Lay out the entries from the line with "Expand the 买9" up to and including the line with "The width and height of the screenshot is (1390, 868)." as a Markdown table with the columns Row and Entry Line, numbering each line and leaving out blank lines.

start ENTRIES

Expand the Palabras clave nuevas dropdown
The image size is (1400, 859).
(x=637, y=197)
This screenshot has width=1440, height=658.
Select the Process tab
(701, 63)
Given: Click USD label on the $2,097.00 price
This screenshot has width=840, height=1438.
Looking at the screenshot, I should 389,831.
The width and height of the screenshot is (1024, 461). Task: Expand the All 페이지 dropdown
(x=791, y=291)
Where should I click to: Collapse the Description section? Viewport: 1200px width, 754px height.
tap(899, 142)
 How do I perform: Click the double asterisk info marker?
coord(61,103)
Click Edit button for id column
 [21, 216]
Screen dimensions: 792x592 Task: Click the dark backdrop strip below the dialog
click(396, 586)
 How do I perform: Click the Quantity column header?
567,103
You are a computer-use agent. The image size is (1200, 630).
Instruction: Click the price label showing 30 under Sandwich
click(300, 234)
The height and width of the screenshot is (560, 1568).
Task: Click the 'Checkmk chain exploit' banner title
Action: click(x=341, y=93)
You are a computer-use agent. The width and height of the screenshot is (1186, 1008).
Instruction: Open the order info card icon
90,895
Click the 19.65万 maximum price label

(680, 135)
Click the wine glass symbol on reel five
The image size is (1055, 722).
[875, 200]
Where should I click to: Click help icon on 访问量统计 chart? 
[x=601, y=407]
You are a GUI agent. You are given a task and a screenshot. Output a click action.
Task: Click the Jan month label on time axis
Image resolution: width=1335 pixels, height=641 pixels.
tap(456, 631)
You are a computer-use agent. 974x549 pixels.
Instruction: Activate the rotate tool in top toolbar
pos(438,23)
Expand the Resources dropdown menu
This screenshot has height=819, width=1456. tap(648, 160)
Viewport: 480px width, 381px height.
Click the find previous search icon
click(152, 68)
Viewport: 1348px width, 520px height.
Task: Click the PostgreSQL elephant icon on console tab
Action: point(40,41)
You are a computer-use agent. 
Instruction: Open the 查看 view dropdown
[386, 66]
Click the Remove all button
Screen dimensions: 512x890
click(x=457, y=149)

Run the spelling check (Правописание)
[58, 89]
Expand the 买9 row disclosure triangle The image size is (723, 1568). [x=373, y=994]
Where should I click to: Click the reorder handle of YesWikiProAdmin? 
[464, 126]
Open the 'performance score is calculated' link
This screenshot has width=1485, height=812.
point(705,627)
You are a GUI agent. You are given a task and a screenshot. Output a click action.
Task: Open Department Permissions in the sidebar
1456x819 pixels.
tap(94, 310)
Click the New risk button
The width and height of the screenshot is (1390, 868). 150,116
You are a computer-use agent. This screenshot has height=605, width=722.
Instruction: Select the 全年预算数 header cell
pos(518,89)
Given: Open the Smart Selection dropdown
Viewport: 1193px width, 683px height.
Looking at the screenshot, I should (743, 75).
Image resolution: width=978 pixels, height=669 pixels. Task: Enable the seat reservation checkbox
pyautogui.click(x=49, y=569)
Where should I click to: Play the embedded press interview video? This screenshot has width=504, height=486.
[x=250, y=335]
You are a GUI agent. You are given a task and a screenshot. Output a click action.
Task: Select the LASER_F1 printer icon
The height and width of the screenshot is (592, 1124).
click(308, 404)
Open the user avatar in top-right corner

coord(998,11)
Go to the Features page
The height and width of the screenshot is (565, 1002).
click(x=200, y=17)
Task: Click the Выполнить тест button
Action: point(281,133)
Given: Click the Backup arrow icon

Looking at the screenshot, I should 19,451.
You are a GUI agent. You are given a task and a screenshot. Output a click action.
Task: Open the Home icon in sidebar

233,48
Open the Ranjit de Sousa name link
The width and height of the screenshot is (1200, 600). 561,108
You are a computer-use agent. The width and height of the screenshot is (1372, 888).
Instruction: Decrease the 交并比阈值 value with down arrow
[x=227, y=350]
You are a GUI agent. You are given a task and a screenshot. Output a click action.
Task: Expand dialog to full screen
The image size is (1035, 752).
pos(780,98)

end ENTRIES

» **WRITTEN REPLY**:
| Row | Entry Line |
|---|---|
| 1 | Expand the 买9 row disclosure triangle The image size is (723, 1568). [x=373, y=994] |
| 2 | Where should I click to: Click the reorder handle of YesWikiProAdmin?  |
| 3 | [464, 126] |
| 4 | Open the 'performance score is calculated' link |
| 5 | This screenshot has width=1485, height=812. |
| 6 | point(705,627) |
| 7 | You are a GUI agent. You are given a task and a screenshot. Output a click action. |
| 8 | Task: Open Department Permissions in the sidebar |
| 9 | 1456x819 pixels. |
| 10 | tap(94, 310) |
| 11 | Click the New risk button |
| 12 | The width and height of the screenshot is (1390, 868). 150,116 |